弁護士湯原伸一(大阪弁護士会)の右往左往日記

弁護士になって感じたことを綴っていきます(注意!!本ブログは弁護士湯原の個人的見解に過ぎません)

法律事務所の誘致

2010年05月14日 | 経験談・感じたこと
新潟県柏崎市が開業する弁護士を補助金付きで公募しているようです。

柏崎市:弁護士さん、わがまちに来て!! 誘致へ、300万円補助制度 /新潟

開業資金の一部の補助が受けられるとはいえ、事務所開設後、最低でも5年間は営業義務があるようです。


独立を経験した一弁護士としては、初期費用を押さえられるという点では非常に魅力です。
が、条件となっている「5年継続」について、果たして維持できるのか正直よく分かりません。


おそらくは見込まれる経費として、最低でも…

・人件費25万円程度(事務員1名、社会保険等の事業主負担含む)
・賃料15万円程度
・電気・電話代 3万円程度
・リース代(コピー機やIT通信、サーバー代など) 1万円程度
・弁護士会費 4万円程度(新潟県は分かりませんが…)
・その他諸々 5万円程度(?)

の合計55万円くらいは発生すると思います。

上記経費に自分の生活費を上乗せする必要がありますので、仮に自分の取り分を30万円(税抜き、保険料控除前)とした場合、売上としては85万円は必要になります。


そうすると、開業した場合に「85万円をどうやって売り上げるか」を検証することになるのですが、

・法律相談のみであれば、1時間1万円として85回。月の開業日数を20日くらいとして、1日平均4回以上の相談をこなす必要有り。
(物理的に可能なように見えても、集客することが不可能だと思います)

・法律相談のみで事務所運営を成り立たせることは現実的ではないので、何らかの案件を受任するにしても、仮に法律相談無料で集客し、案件受任で運営するのであれば、着手金を1件当たり10万円とした場合、月8件以上の受任が必要。

表示情報:
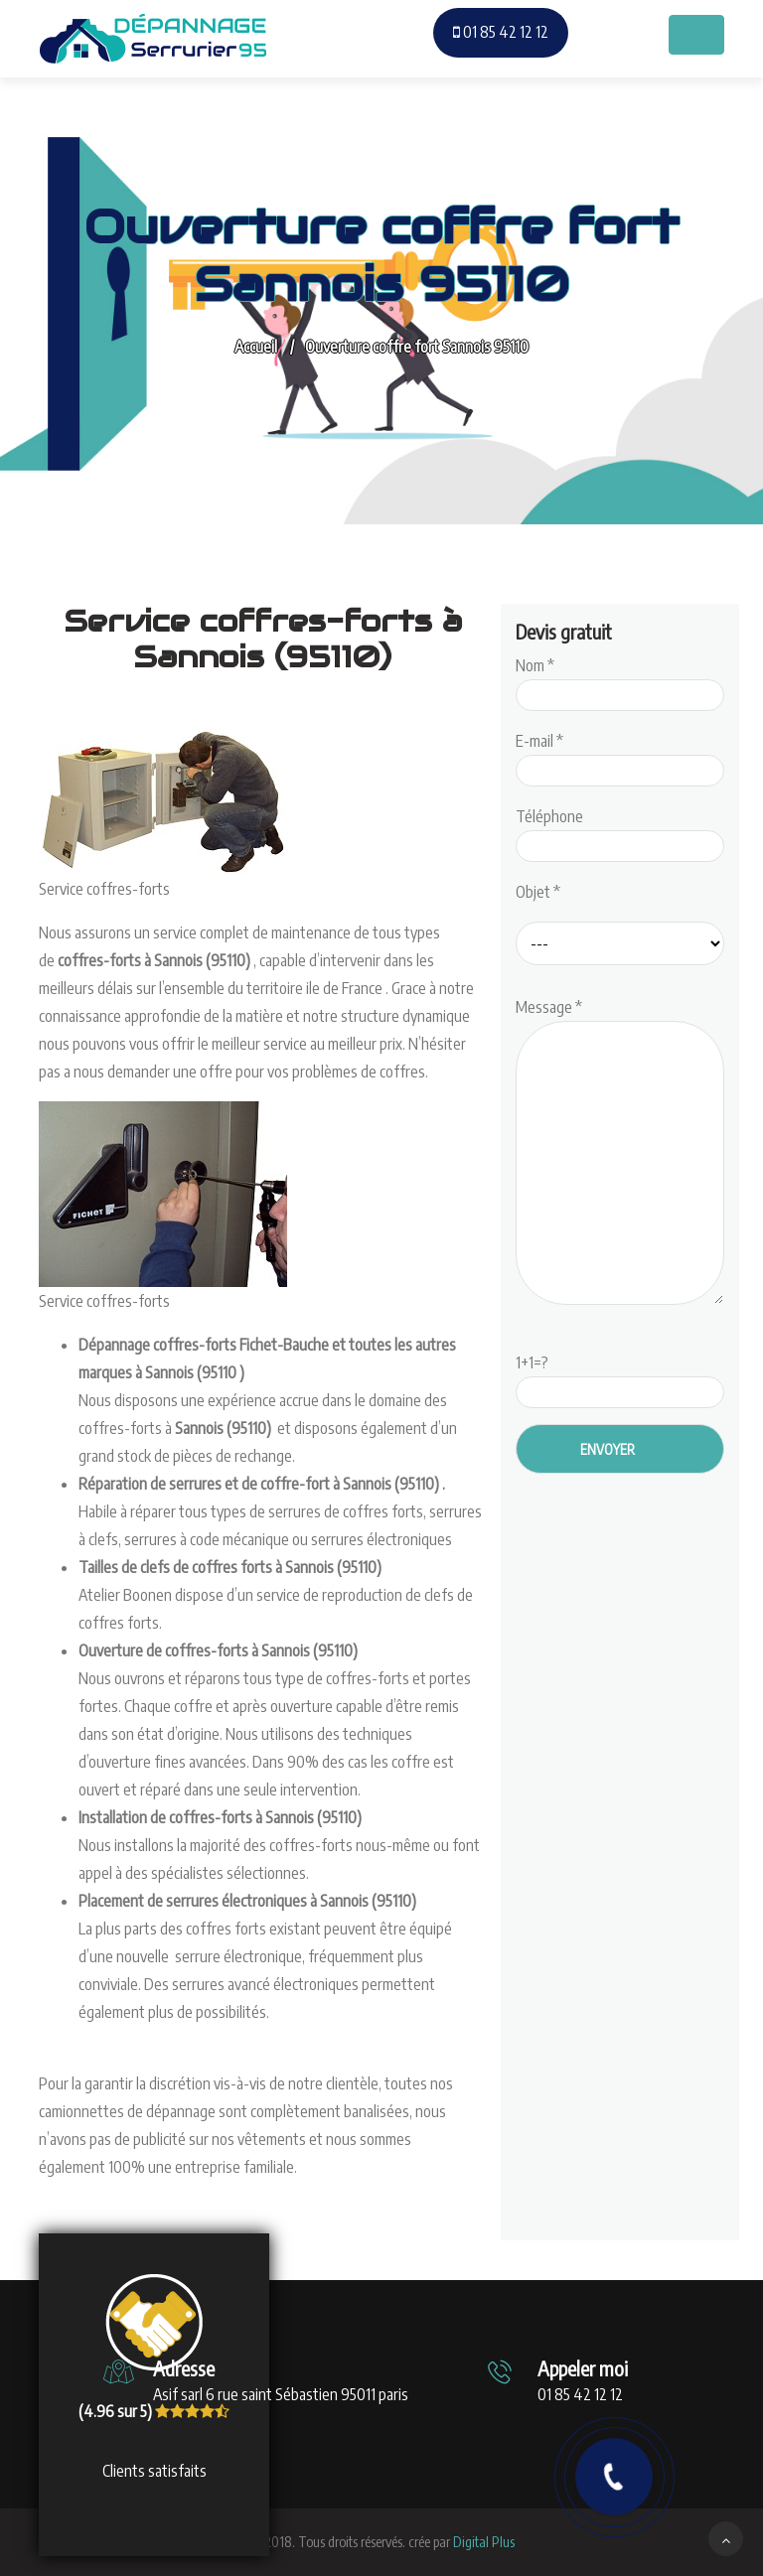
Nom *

実施する作業:
1. 柏崎市の弁護士誘致についての文章のうち、「おそらくは見込まれる経費として、最低でも…」という語句を含む箇所で始まり「の合計55万円くらいは発生すると思います。」で終わる部分を、一字一句変えずに再現してください。
2. 柏崎市の弁護士誘致についての文章によると、事務所を開設した後、最低何年間の営業が義務とされていますか。
3. 柏崎市の弁護士誘致についての文章を、示されている最後の文の後から書き継いでください。
一覧は、柏崎市の弁護士誘致についての文章とは関係がありません。

作業の解答:
1.
おそらくは見込まれる経費として、最低でも…

・人件費25万円程度(事務員1名、社会保険等の事業主負担含む)
・賃料15万円程度
・電気・電話代 3万円程度
・リース代(コピー機やIT通信、サーバー代など) 1万円程度
・弁護士会費 4万円程度(新潟県は分かりませんが…)
・その他諸々 5万円程度(?)

の合計55万円くらいは発生すると思います。

2. 最低でも5年間です。

3.
(もちろん業務が流れ出せば、案件終了時に報酬金も発生するでしょうから、必ずしも着手金オンリーで考える必要は無いかと思いますが、最初の数ヶ月は着手金のみになってしまうでしょう)

ということに数字の上ではなります。


一見簡単なようにも見えますが、少なくとも現在大阪で開業している私の営業能力(?)では、大阪という地に置き換えた場合、継続的に上記のような数字通りの法律相談や受任案件を引っ張ってくることは難しいです。


要は、有料でも弁護士に依頼しようとする需要が柏崎市及びその周辺でどの程度あるのかにかかってくるのですが、この点は当然、柏崎市も教えてくれないでしょうし(というか分からないでしょう)、他の弁護士に聞いてもおそらく回答できないと思います。



弁護士過疎の問題がいわれて久しいですが、弁護士は一民間事業者に過ぎない以上、どうしても経営面の問題を抜きにして、弁護士過疎の問題を解決することは出来ないと思います。

柏崎市の試みは面白いとは思うのですが、5年間開業してくれる責任ある弁護士が来てくれるのか、ちょっと気になるところです。



※よろしければこちらもご覧下さい。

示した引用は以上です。